##### Records for the task

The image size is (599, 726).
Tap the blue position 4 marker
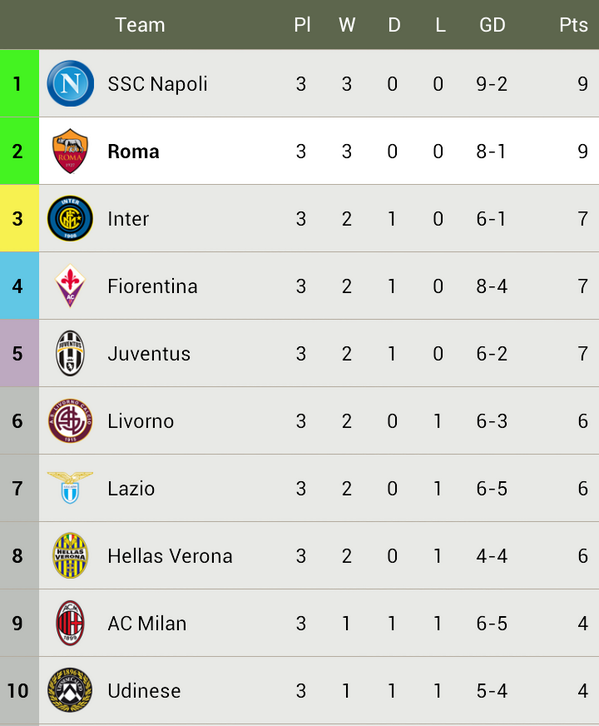(19, 286)
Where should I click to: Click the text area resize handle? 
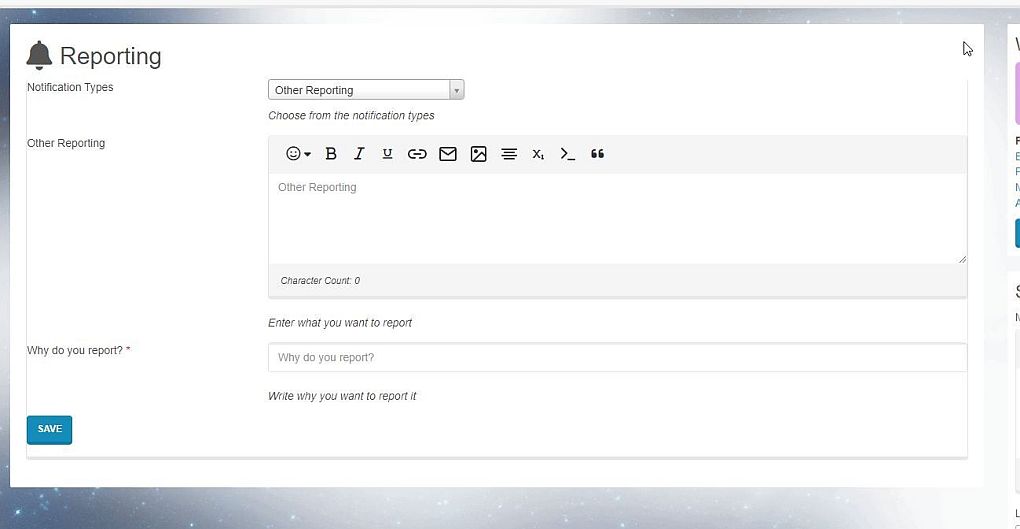tap(962, 259)
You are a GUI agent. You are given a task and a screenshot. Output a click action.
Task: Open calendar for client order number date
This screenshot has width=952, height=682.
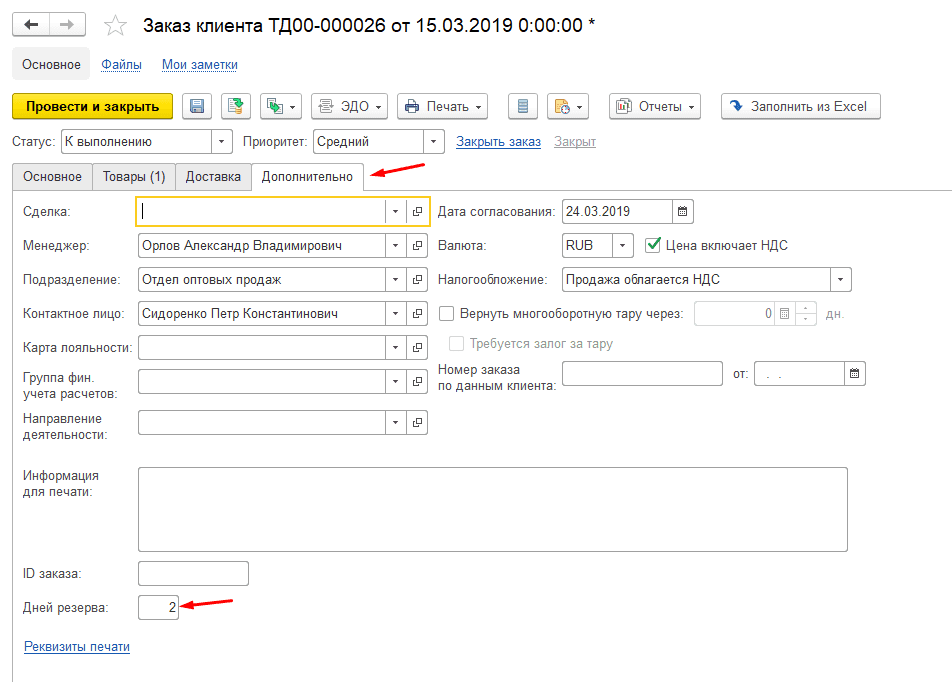[x=855, y=374]
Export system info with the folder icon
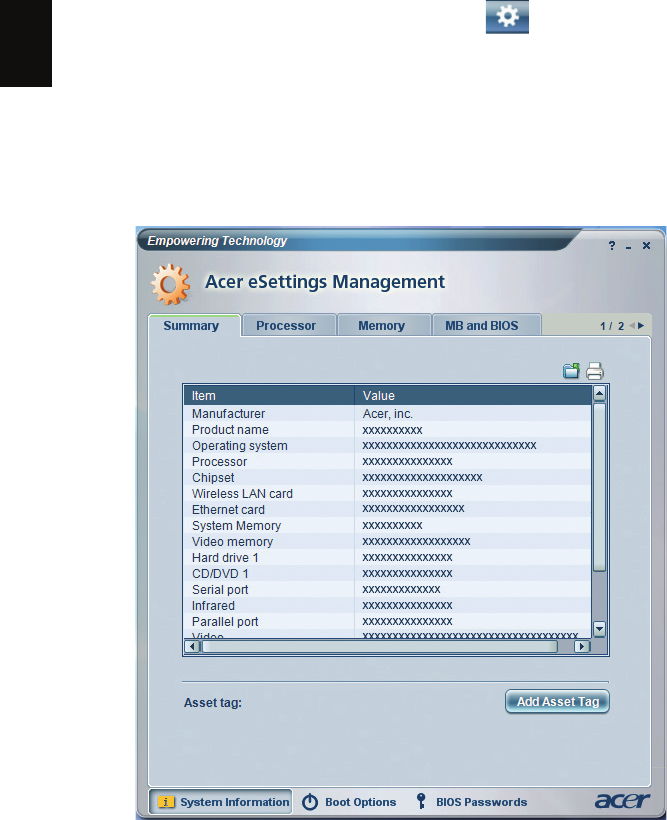 coord(571,372)
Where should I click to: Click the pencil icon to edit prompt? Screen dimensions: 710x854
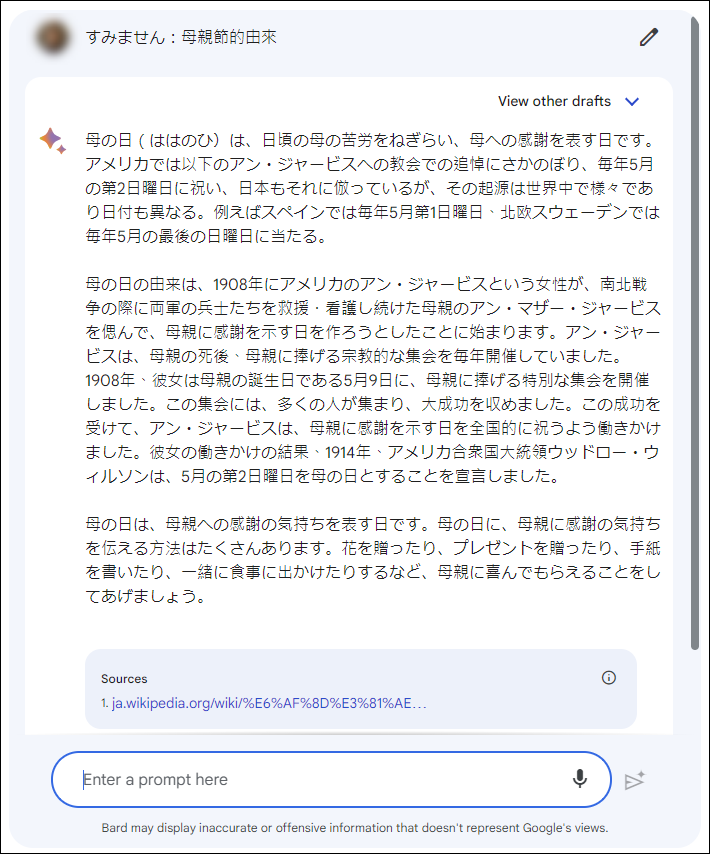click(x=648, y=37)
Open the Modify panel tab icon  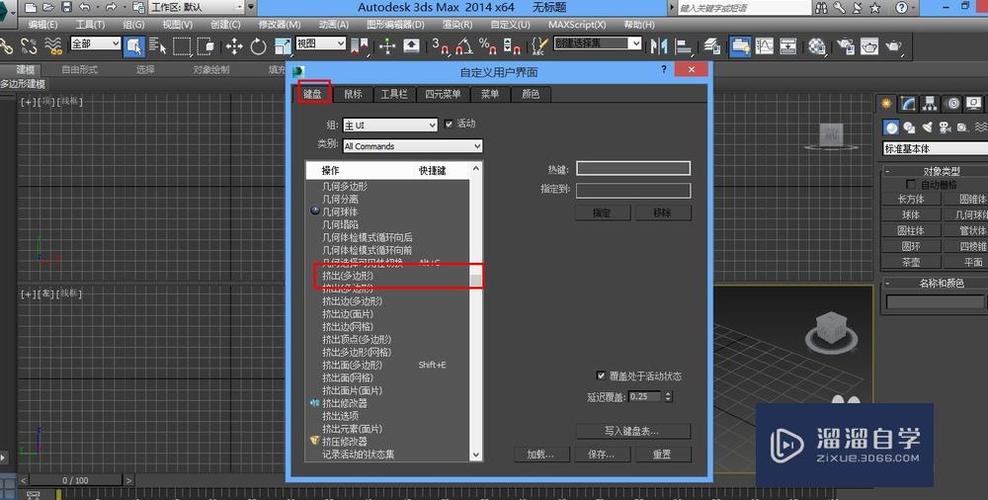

##########

Directions for this task »
Reproduce the material above verbatim; omit every picture.

Response box »
The image size is (599, 726).
Tap the blue position 4 marker
(19, 286)
Where should I click to: Click the text area resize handle? 
tap(962, 259)
You are a GUI agent. You are given a task and a screenshot. Output a click action.
Task: Open calendar for client order number date
This screenshot has width=952, height=682.
[x=855, y=374]
Export system info with the folder icon
 coord(571,372)
Where should I click to: Click the pencil icon to edit prompt? Screen dimensions: 710x854
click(x=648, y=37)
Open the Modify panel tab icon  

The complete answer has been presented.